## Task statement
Nothing but an exact reprint of the records is to be returned.

(Records from a data source)
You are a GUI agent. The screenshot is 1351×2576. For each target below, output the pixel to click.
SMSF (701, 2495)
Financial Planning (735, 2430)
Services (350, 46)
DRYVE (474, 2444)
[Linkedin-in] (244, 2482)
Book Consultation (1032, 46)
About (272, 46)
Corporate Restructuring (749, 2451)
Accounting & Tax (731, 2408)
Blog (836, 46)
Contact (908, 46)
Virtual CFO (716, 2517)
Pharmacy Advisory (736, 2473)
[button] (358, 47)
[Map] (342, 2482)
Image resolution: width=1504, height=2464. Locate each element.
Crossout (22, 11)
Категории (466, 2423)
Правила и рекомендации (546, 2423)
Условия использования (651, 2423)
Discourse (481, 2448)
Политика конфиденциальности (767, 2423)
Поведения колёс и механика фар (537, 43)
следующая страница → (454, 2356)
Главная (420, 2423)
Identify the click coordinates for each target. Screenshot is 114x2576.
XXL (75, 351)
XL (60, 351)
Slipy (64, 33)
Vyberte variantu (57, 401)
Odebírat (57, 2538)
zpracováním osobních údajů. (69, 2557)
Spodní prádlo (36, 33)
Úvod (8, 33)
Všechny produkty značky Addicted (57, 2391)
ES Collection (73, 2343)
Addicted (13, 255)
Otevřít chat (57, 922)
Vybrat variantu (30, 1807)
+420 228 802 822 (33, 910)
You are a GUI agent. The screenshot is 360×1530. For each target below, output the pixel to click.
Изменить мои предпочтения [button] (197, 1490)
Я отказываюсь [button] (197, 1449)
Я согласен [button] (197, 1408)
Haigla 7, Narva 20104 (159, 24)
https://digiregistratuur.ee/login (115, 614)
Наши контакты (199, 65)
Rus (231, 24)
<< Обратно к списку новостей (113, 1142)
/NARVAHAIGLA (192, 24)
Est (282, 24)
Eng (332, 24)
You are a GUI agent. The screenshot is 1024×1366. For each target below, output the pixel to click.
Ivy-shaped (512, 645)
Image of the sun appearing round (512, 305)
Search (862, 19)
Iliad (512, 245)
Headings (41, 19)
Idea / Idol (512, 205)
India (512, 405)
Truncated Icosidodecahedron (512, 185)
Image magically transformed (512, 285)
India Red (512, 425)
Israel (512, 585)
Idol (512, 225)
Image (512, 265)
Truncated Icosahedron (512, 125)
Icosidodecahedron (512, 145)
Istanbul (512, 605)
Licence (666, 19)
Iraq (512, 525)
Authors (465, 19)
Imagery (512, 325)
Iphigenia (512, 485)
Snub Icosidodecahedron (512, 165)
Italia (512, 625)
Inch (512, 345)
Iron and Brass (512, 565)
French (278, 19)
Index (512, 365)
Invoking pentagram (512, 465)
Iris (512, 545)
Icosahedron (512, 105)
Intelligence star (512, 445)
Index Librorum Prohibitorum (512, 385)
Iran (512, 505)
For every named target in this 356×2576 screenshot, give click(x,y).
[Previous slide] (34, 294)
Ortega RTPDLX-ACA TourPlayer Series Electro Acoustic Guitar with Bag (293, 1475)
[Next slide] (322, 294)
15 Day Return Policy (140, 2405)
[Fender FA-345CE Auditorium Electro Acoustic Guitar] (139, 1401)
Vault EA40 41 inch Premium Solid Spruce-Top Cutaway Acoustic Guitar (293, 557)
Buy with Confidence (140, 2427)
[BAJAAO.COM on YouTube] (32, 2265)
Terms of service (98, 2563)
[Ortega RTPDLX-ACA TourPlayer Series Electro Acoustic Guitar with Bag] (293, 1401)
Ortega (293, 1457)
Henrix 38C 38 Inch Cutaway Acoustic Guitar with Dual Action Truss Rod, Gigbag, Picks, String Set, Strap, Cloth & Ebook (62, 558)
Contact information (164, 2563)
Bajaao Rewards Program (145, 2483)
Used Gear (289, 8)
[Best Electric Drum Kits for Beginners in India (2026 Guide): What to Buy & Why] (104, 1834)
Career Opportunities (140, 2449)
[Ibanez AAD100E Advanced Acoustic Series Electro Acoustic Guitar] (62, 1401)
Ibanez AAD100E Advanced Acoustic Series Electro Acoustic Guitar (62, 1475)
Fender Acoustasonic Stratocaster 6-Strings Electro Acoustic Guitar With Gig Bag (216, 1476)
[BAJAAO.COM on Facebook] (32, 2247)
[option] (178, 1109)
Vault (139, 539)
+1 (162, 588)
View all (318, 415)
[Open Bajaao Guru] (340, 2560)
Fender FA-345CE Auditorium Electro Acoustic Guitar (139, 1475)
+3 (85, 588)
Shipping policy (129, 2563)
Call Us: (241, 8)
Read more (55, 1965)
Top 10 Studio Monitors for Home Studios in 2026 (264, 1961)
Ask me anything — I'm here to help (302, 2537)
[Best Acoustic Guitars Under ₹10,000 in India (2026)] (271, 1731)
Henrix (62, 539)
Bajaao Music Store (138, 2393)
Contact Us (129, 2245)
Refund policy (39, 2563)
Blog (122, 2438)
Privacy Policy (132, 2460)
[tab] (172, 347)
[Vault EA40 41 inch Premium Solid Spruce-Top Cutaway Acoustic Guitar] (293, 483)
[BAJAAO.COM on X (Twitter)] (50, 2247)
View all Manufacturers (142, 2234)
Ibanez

## Answer below
You are a GUI agent. The screenshot is 1351×2576. For each target below, output the pixel to click.
SMSF (701, 2495)
Financial Planning (735, 2430)
Services (350, 46)
DRYVE (474, 2444)
[Linkedin-in] (244, 2482)
Book Consultation (1032, 46)
About (272, 46)
Corporate Restructuring (749, 2451)
Accounting & Tax (731, 2408)
Blog (836, 46)
Contact (908, 46)
Virtual CFO (716, 2517)
Pharmacy Advisory (736, 2473)
[button] (358, 47)
[Map] (342, 2482)
Image resolution: width=1504, height=2464. Locate each element.
Crossout (22, 11)
Категории (466, 2423)
Правила и рекомендации (546, 2423)
Условия использования (651, 2423)
Discourse (481, 2448)
Политика конфиденциальности (767, 2423)
Поведения колёс и механика фар (537, 43)
следующая страница → (454, 2356)
Главная (420, 2423)
Identify the click coordinates for each target. Screenshot is 114x2576.
XXL (75, 351)
XL (60, 351)
Slipy (64, 33)
Vyberte variantu (57, 401)
Odebírat (57, 2538)
zpracováním osobních údajů. (69, 2557)
Spodní prádlo (36, 33)
Úvod (8, 33)
Všechny produkty značky Addicted (57, 2391)
ES Collection (73, 2343)
Addicted (13, 255)
Otevřít chat (57, 922)
Vybrat variantu (30, 1807)
+420 228 802 822 (33, 910)
You are a GUI agent. The screenshot is 360×1530. For each target below, output the pixel to click.
Изменить мои предпочтения [button] (197, 1490)
Я отказываюсь [button] (197, 1449)
Я согласен [button] (197, 1408)
Haigla 7, Narva 20104 (159, 24)
https://digiregistratuur.ee/login (115, 614)
Наши контакты (199, 65)
Rus (231, 24)
<< Обратно к списку новостей (113, 1142)
/NARVAHAIGLA (192, 24)
Est (282, 24)
Eng (332, 24)
You are a GUI agent. The screenshot is 1024×1366. For each target below, output the pixel to click.
Ivy-shaped (512, 645)
Image of the sun appearing round (512, 305)
Search (862, 19)
Iliad (512, 245)
Headings (41, 19)
Idea / Idol (512, 205)
India (512, 405)
Truncated Icosidodecahedron (512, 185)
Image magically transformed (512, 285)
India Red (512, 425)
Israel (512, 585)
Idol (512, 225)
Image (512, 265)
Truncated Icosahedron (512, 125)
Icosidodecahedron (512, 145)
Istanbul (512, 605)
Licence (666, 19)
Iraq (512, 525)
Authors (465, 19)
Imagery (512, 325)
Iphigenia (512, 485)
Snub Icosidodecahedron (512, 165)
Italia (512, 625)
Inch (512, 345)
Iron and Brass (512, 565)
French (278, 19)
Index (512, 365)
Invoking pentagram (512, 465)
Iris (512, 545)
Icosahedron (512, 105)
Intelligence star (512, 445)
Index Librorum Prohibitorum (512, 385)
Iran (512, 505)
For every named target in this 356×2576 screenshot, give click(x,y).
[Previous slide] (34, 294)
Ortega RTPDLX-ACA TourPlayer Series Electro Acoustic Guitar with Bag (293, 1475)
[Next slide] (322, 294)
15 Day Return Policy (140, 2405)
[Fender FA-345CE Auditorium Electro Acoustic Guitar] (139, 1401)
Vault EA40 41 inch Premium Solid Spruce-Top Cutaway Acoustic Guitar (293, 557)
Buy with Confidence (140, 2427)
[BAJAAO.COM on YouTube] (32, 2265)
Terms of service (98, 2563)
[Ortega RTPDLX-ACA TourPlayer Series Electro Acoustic Guitar with Bag] (293, 1401)
Ortega (293, 1457)
Henrix 38C 38 Inch Cutaway Acoustic Guitar with Dual Action Truss Rod, Gigbag, Picks, String Set, Strap, Cloth & Ebook (62, 558)
Contact information (164, 2563)
Bajaao Rewards Program (145, 2483)
Used Gear (289, 8)
[Best Electric Drum Kits for Beginners in India (2026 Guide): What to Buy & Why] (104, 1834)
Career Opportunities (140, 2449)
[Ibanez AAD100E Advanced Acoustic Series Electro Acoustic Guitar] (62, 1401)
Ibanez AAD100E Advanced Acoustic Series Electro Acoustic Guitar (62, 1475)
Fender Acoustasonic Stratocaster 6-Strings Electro Acoustic Guitar With Gig Bag (216, 1476)
[BAJAAO.COM on Facebook] (32, 2247)
[option] (178, 1109)
Vault (139, 539)
+1 (162, 588)
View all (318, 415)
[Open Bajaao Guru] (340, 2560)
Fender FA-345CE Auditorium Electro Acoustic Guitar (139, 1475)
+3 (85, 588)
Shipping policy (129, 2563)
Call Us: (241, 8)
Read more (55, 1965)
Top 10 Studio Monitors for Home Studios in 2026 (264, 1961)
Ask me anything — I'm here to help (302, 2537)
[Best Acoustic Guitars Under ₹10,000 in India (2026)] (271, 1731)
Henrix (62, 539)
Bajaao Music Store (138, 2393)
Contact Us (129, 2245)
Refund policy (39, 2563)
Blog (122, 2438)
Privacy Policy (132, 2460)
[tab] (172, 347)
[Vault EA40 41 inch Premium Solid Spruce-Top Cutaway Acoustic Guitar] (293, 483)
[BAJAAO.COM on X (Twitter)] (50, 2247)
View all Manufacturers (142, 2234)
Ibanez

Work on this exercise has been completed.